The civil budget covers standard administrative tasks, such as personnel, travel,
communications, utilities, supplies and furniture, and security. In addition, this
budget is used for several program activities, including public information, civil
emergency planning, and the work of the science committee.
The civil budget also has funded the non-military aspects of structures related
to enlargement, including the Partnership for Peace (PfP) program and the Euro-
Atlantic Partnership Council (EAPC).3 The civilian side of these bodies sponsors
activities intended to strengthen European security through creating stronger political
and economic systems in former-communist countries. In addition, the civil budget
funds activities related to the Mediterranean Dialogue, the NATO-Russia Founding
Act, the NATO-Ukraine Charter, as well as relations with the European Union.

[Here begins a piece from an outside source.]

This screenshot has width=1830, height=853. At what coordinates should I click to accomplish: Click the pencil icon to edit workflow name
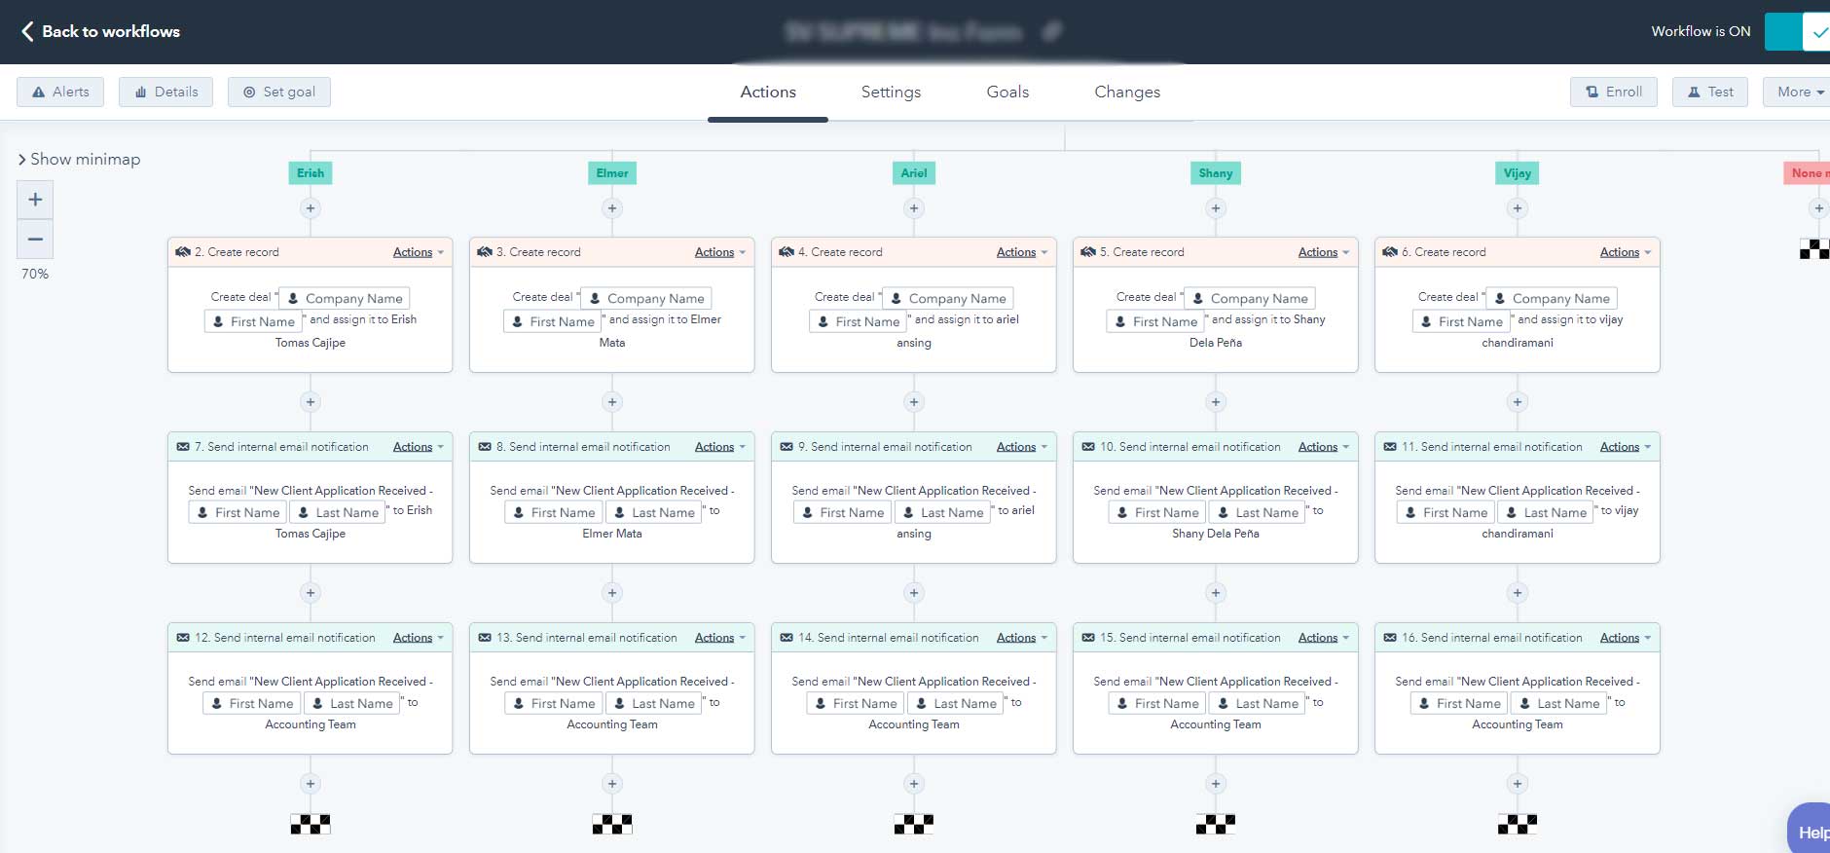[x=1051, y=32]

NATO’s civil budget is financed by all member states, usually through their
ministries of foreign affairs. The U.S. contribution is provided through the State
Department’s budget (Contributions to International Organizations). The 2004 U.S.
assessment was 21.8%, and the total cost requirement was $44.9 million.4
NATO Military Budget
NATO’s military budget is, in most years, the largest of the three accounts.
More than 60% of this fund is used to pay for operational costs of the international
military staff, its headquarters in Mons, Belgium and subordinate commands in
different NATO geographical areas. This budget also covers the cost of
administering the alliance’s military-related activities and organizations, including
Airborne Early Warning and Control System (AWACS) fleet operations, which
accounts for a significant portion of the U.S. share; the NATO pipeline (referred to
as the Central European Operating Agency); and the Maintenance and Supply
Agency.
2 U.S. Department of State. Congressional Presentation Document. Fiscal Year 2000.
(Contributions to International Organizations). Washington, D.C. p. CIO-47.
3 Created at the initiative of the United States in January 1994, PfP is intended to promote
and develop concrete aspects of security cooperation in Europe, as well as to help interested
countries prepare for NATO membership. In 1991, the North Atlantic Cooperation Council
was established to permit political consultation on security matters between NATO and
former Warsaw Pact countries; it was changed and renamed — the EAPC — in May 1997.
4 U.S. Department of State. Congressional Budget Justification. Fiscal Year 2006.
(Contributions to International Organizations). Washington, D.C. p. 775.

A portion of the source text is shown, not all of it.